Not-Just-Random-Thoughts
I had an exciting weekend. Details not be be disclosed. The events actually do not directly concern me but they have caused me to wonder on relationships, human weakness, & forgiveness. No, I didn't go to a bible seminar or something like that. Something happened that caused me to look into my own life & if I have the right to judge other people.
The single point of contention is INFIDELITY.
When I was younger, I would see it all the time in the TV, komiks, books... Always distant, but never directly experiencing it. Now that I'm in my mid-20s and my parents are going through midlife hell, I am thrown right in the middle of it. My dad had (or still has) an affair. It wrecked my mother (and she is still recovering even after 2 years of "reconciliation"), my brother's & my relationship with dad. It's a reality that is so destructive to the basic relationship between a man & a woman.
Or is it?
Maybe we have just been socialized to accept that infidelity is bad, that having only one "legal" life partner is the right thing? But isn't looking for someone who will love you, and you alone, a basic human need that pre-dates socialization?

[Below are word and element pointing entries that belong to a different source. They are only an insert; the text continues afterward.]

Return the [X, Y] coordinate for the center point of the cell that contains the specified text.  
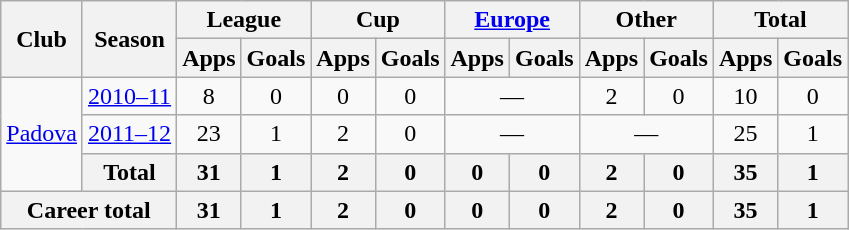
10 [745, 96]
2011–12 [129, 134]
League [244, 20]
Cup [378, 20]
Club [42, 39]
Season [129, 39]
Padova [42, 134]
Career total [89, 210]
8 [209, 96]
2010–11 [129, 96]
25 [745, 134]
Europe [512, 20]
Other [646, 20]
23 [209, 134]
Provide the [x, y] coordinate of the cell's center where the given text is located.  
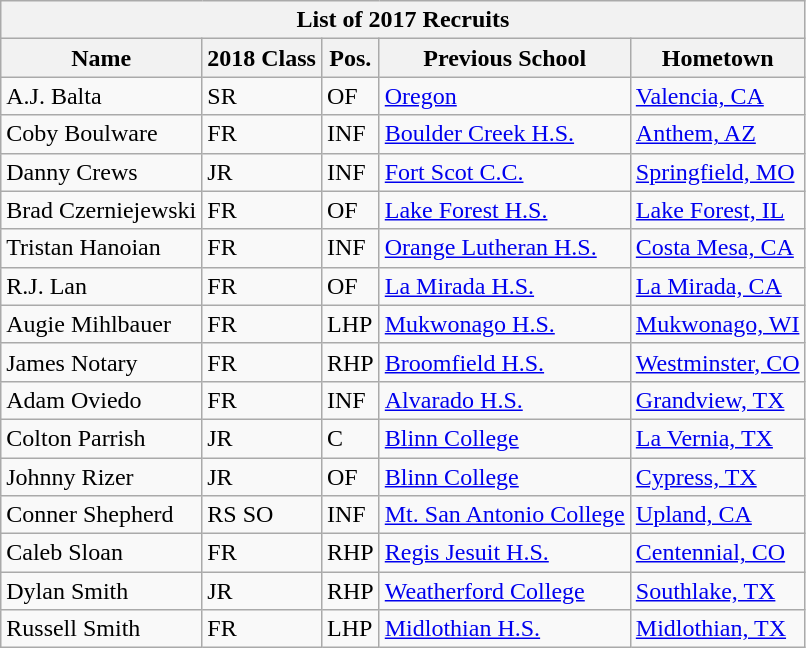
Regis Jesuit H.S. [504, 553]
Midlothian H.S. [504, 629]
Hometown [718, 58]
Colton Parrish [102, 438]
La Mirada, CA [718, 286]
Mukwonago, WI [718, 324]
SR [262, 96]
Boulder Creek H.S. [504, 134]
Lake Forest, IL [718, 210]
Tristan Hanoian [102, 248]
La Vernia, TX [718, 438]
Mukwonago H.S. [504, 324]
Costa Mesa, CA [718, 248]
Centennial, CO [718, 553]
Dylan Smith [102, 591]
Adam Oviedo [102, 400]
2018 Class [262, 58]
Augie Mihlbauer [102, 324]
R.J. Lan [102, 286]
A.J. Balta [102, 96]
Johnny Rizer [102, 477]
Fort Scot C.C. [504, 172]
List of 2017 Recruits [403, 20]
Oregon [504, 96]
Weatherford College [504, 591]
Midlothian, TX [718, 629]
Mt. San Antonio College [504, 515]
Caleb Sloan [102, 553]
La Mirada H.S. [504, 286]
Broomfield H.S. [504, 362]
C [350, 438]
Springfield, MO [718, 172]
Southlake, TX [718, 591]
Lake Forest H.S. [504, 210]
Brad Czerniejewski [102, 210]
Valencia, CA [718, 96]
Danny Crews [102, 172]
Previous School [504, 58]
Westminster, CO [718, 362]
Cypress, TX [718, 477]
Coby Boulware [102, 134]
Russell Smith [102, 629]
Alvarado H.S. [504, 400]
RS SO [262, 515]
Orange Lutheran H.S. [504, 248]
Pos. [350, 58]
Name [102, 58]
Anthem, AZ [718, 134]
Conner Shepherd [102, 515]
James Notary [102, 362]
Grandview, TX [718, 400]
Upland, CA [718, 515]
From the cell containing the given text, extract its center point as (x, y) coordinate. 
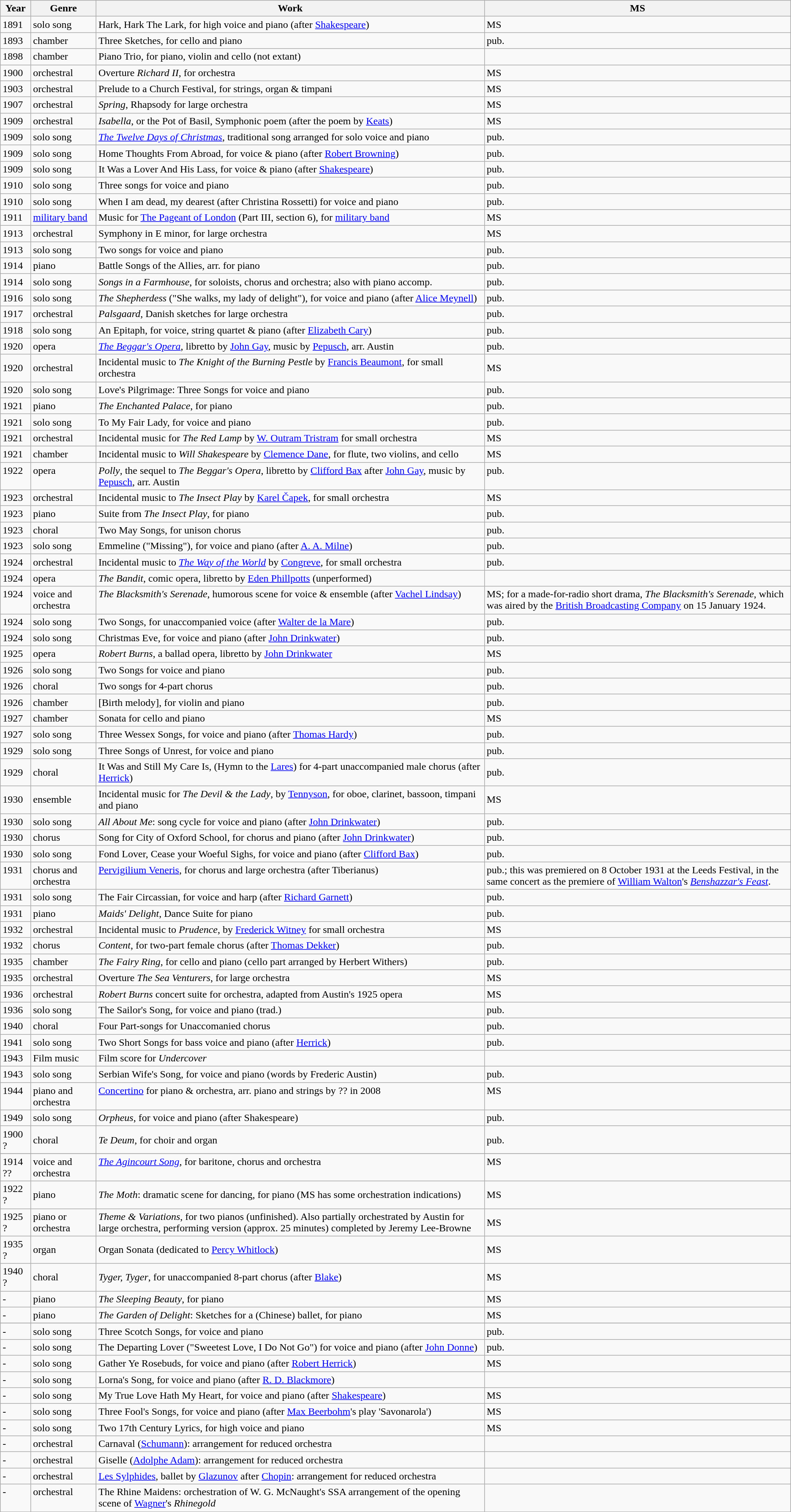
Film score for Undercover (290, 1058)
[Birth melody], for violin and piano (290, 702)
Three songs for voice and piano (290, 185)
Song for City of Oxford School, for chorus and piano (after John Drinkwater) (290, 837)
When I am dead, my dearest (after Christina Rossetti) for voice and piano (290, 202)
Maids' Delight, Dance Suite for piano (290, 913)
Overture Richard II, for orchestra (290, 73)
Three Fool's Songs, for voice and piano (after Max Beerbohm's play 'Savonarola') (290, 1411)
It Was a Lover And His Lass, for voice & piano (after Shakespeare) (290, 169)
My True Love Hath My Heart, for voice and piano (after Shakespeare) (290, 1395)
1925 (16, 654)
Incidental music to The Way of the World by Congreve, for small orchestra (290, 562)
Two songs for 4-part chorus (290, 686)
1900 ? (16, 1139)
1944 (16, 1096)
Robert Burns concert suite for orchestra, adapted from Austin's 1925 opera (290, 993)
1918 (16, 330)
The Enchanted Palace, for piano (290, 406)
To My Fair Lady, for voice and piano (290, 422)
Songs in a Farmhouse, for soloists, chorus and orchestra; also with piano accomp. (290, 282)
Sonata for cello and piano (290, 718)
chorus and orchestra (63, 876)
Home Thoughts From Abroad, for voice & piano (after Robert Browning) (290, 153)
1898 (16, 57)
military band (63, 218)
1922 ? (16, 1194)
organ (63, 1249)
1917 (16, 314)
1914 ?? (16, 1167)
Pervigilium Veneris, for chorus and large orchestra (after Tiberianus) (290, 876)
Incidental music for The Devil & the Lady, by Tennyson, for oboe, clarinet, bassoon, timpani and piano (290, 799)
Incidental music for The Red Lamp by W. Outram Tristram for small orchestra (290, 438)
Tyger, Tyger, for unaccompanied 8-part chorus (after Blake) (290, 1277)
Isabella, or the Pot of Basil, Symphonic poem (after the poem by Keats) (290, 121)
The Garden of Delight: Sketches for a (Chinese) ballet, for piano (290, 1315)
Three Wessex Songs, for voice and piano (after Thomas Hardy) (290, 734)
It Was and Still My Care Is, (Hymn to the Lares) for 4-part unaccompanied male chorus (after Herrick) (290, 772)
Orpheus, for voice and piano (after Shakespeare) (290, 1118)
The Sleeping Beauty, for piano (290, 1298)
Piano Trio, for piano, violin and cello (not extant) (290, 57)
Prelude to a Church Festival, for strings, organ & timpani (290, 89)
Spring, Rhapsody for large orchestra (290, 105)
Organ Sonata (dedicated to Percy Whitlock) (290, 1249)
Giselle (Adolphe Adam): arrangement for reduced orchestra (290, 1459)
1907 (16, 105)
1911 (16, 218)
Incidental music to The Knight of the Burning Pestle by Francis Beaumont, for small orchestra (290, 368)
Gather Ye Rosebuds, for voice and piano (after Robert Herrick) (290, 1363)
1916 (16, 298)
Serbian Wife's Song, for voice and piano (words by Frederic Austin) (290, 1074)
piano or orchestra (63, 1222)
Robert Burns, a ballad opera, libretto by John Drinkwater (290, 654)
The Sailor's Song, for voice and piano (trad.) (290, 1009)
Love's Pilgrimage: Three Songs for voice and piano (290, 390)
Three Songs of Unrest, for voice and piano (290, 750)
1925 ? (16, 1222)
1941 (16, 1042)
Music for The Pageant of London (Part III, section 6), for military band (290, 218)
Polly, the sequel to The Beggar's Opera, libretto by Clifford Bax after John Gay, music by Pepusch, arr. Austin (290, 476)
Incidental music to Prudence, by Frederick Witney for small orchestra (290, 929)
Overture The Sea Venturers, for large orchestra (290, 977)
Carnaval (Schumann): arrangement for reduced orchestra (290, 1443)
Emmeline ("Missing"), for voice and piano (after A. A. Milne) (290, 546)
Incidental music to Will Shakespeare by Clemence Dane, for flute, two violins, and cello (290, 454)
ensemble (63, 799)
Three Scotch Songs, for voice and piano (290, 1331)
All About Me: song cycle for voice and piano (after John Drinkwater) (290, 821)
Incidental music to The Insect Play by Karel Čapek, for small orchestra (290, 498)
1940 (16, 1026)
Battle Songs of the Allies, arr. for piano (290, 266)
Work (290, 8)
Three Sketches, for cello and piano (290, 41)
Two Songs, for unaccompanied voice (after Walter de la Mare) (290, 622)
An Epitaph, for voice, string quartet & piano (after Elizabeth Cary) (290, 330)
The Blacksmith's Serenade, humorous scene for voice & ensemble (after Vachel Lindsay) (290, 600)
1940 ? (16, 1277)
Two Songs for voice and piano (290, 670)
The Fair Circassian, for voice and harp (after Richard Garnett) (290, 897)
Two 17th Century Lyrics, for high voice and piano (290, 1427)
pub.; this was premiered on 8 October 1931 at the Leeds Festival, in the same concert as the premiere of William Walton's Benshazzar's Feast. (637, 876)
piano and orchestra (63, 1096)
Symphony in E minor, for large orchestra (290, 234)
1935 ? (16, 1249)
1922 (16, 476)
Year (16, 8)
The Departing Lover ("Sweetest Love, I Do Not Go") for voice and piano (after John Donne) (290, 1347)
Two songs for voice and piano (290, 250)
The Twelve Days of Christmas, traditional song arranged for solo voice and piano (290, 137)
Content, for two-part female chorus (after Thomas Dekker) (290, 945)
The Agincourt Song, for baritone, chorus and orchestra (290, 1167)
1893 (16, 41)
Concertino for piano & orchestra, arr. piano and strings by ?? in 2008 (290, 1096)
Genre (63, 8)
Hark, Hark The Lark, for high voice and piano (after Shakespeare) (290, 25)
The Shepherdess ("She walks, my lady of delight"), for voice and piano (after Alice Meynell) (290, 298)
1949 (16, 1118)
Two May Songs, for unison chorus (290, 530)
Christmas Eve, for voice and piano (after John Drinkwater) (290, 638)
Two Short Songs for bass voice and piano (after Herrick) (290, 1042)
Suite from The Insect Play, for piano (290, 514)
Palsgaard, Danish sketches for large orchestra (290, 314)
Lorna's Song, for voice and piano (after R. D. Blackmore) (290, 1379)
Te Deum, for choir and organ (290, 1139)
1891 (16, 25)
Film music (63, 1058)
The Fairy Ring, for cello and piano (cello part arranged by Herbert Withers) (290, 961)
The Rhine Maidens: orchestration of W. G. McNaught's SSA arrangement of the opening scene of Wagner's Rhinegold (290, 1497)
Les Sylphides, ballet by Glazunov after Chopin: arrangement for reduced orchestra (290, 1476)
The Beggar's Opera, libretto by John Gay, music by Pepusch, arr. Austin (290, 346)
MS; for a made-for-radio short drama, The Blacksmith's Serenade, which was aired by the British Broadcasting Company on 15 January 1924. (637, 600)
The Moth: dramatic scene for dancing, for piano (MS has some orchestration indications) (290, 1194)
Fond Lover, Cease your Woeful Sighs, for voice and piano (after Clifford Bax) (290, 854)
1900 (16, 73)
Four Part-songs for Unaccomanied chorus (290, 1026)
The Bandit, comic opera, libretto by Eden Phillpotts (unperformed) (290, 578)
1903 (16, 89)
Return [X, Y] of the center of cell containing provided text 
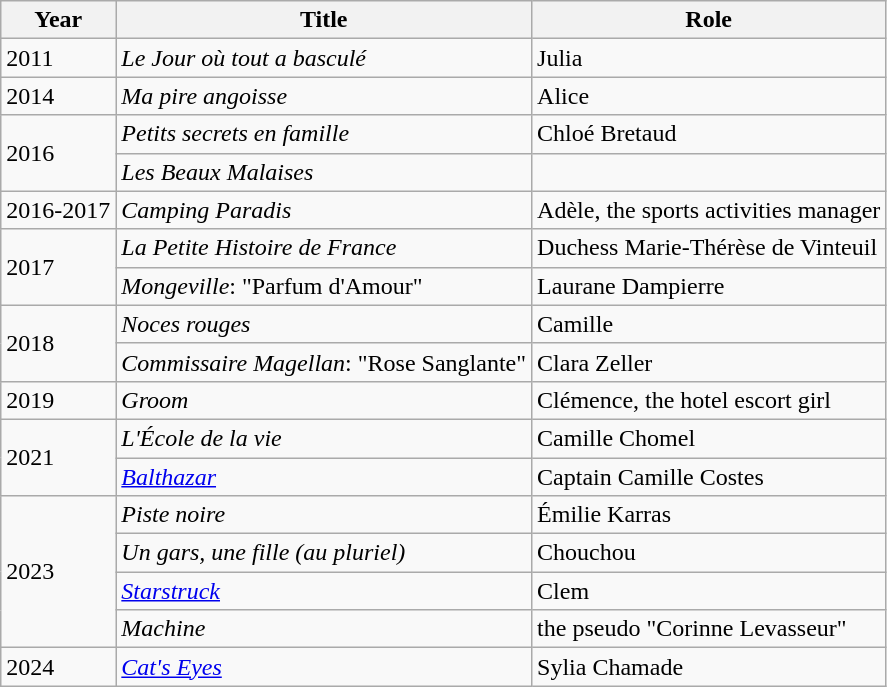
the pseudo "Corinne Levasseur" [709, 629]
Cat's Eyes [324, 667]
Adèle, the sports activities manager [709, 210]
Clem [709, 591]
La Petite Histoire de France [324, 248]
2016 [58, 153]
Year [58, 20]
2018 [58, 343]
2021 [58, 457]
Mongeville: "Parfum d'Amour" [324, 286]
Clémence, the hotel escort girl [709, 400]
2011 [58, 58]
Machine [324, 629]
Émilie Karras [709, 515]
Julia [709, 58]
Noces rouges [324, 324]
Duchess Marie-Thérèse de Vinteuil [709, 248]
Starstruck [324, 591]
Role [709, 20]
L'École de la vie [324, 438]
2017 [58, 267]
Sylia Chamade [709, 667]
Camille [709, 324]
Chouchou [709, 553]
2024 [58, 667]
Ma pire angoisse [324, 96]
Piste noire [324, 515]
Le Jour où tout a basculé [324, 58]
Captain Camille Costes [709, 477]
Balthazar [324, 477]
Camping Paradis [324, 210]
Chloé Bretaud [709, 134]
Les Beaux Malaises [324, 172]
Commissaire Magellan: "Rose Sanglante" [324, 362]
Alice [709, 96]
2023 [58, 572]
Title [324, 20]
Laurane Dampierre [709, 286]
2019 [58, 400]
Un gars, une fille (au pluriel) [324, 553]
Groom [324, 400]
Clara Zeller [709, 362]
Camille Chomel [709, 438]
2014 [58, 96]
Petits secrets en famille [324, 134]
2016-2017 [58, 210]
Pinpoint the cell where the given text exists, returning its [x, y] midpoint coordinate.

I don't know. And nobody would have an answer, I guess.
As for me, I believe that infidelity only becomes destructive insofar as the infidel seeks out a real relationship with another person. Casual sex and one-night-stands don't count (as long as it doesn't develop into a relationship). If a relationship between the infidel & the other person grows, sentimentalities & attachments are created. Which fucks up everything. Just like what my father did.
I am affected so much by what happened this weekend because it hits so close to home. I may have not been cheated on, but I've had experienced first hand the destructive force of cheating. More so that it happened to my family (not just in a BF-GF relationship) where one cannot just cut off ties to start anew.
But then again, it's not my life. Even if I am affected, I don't have any say in the exciting events that transpired this weekend. I just hope that the people I care about don't get hurt as I was and don't sacrifice as much as I did.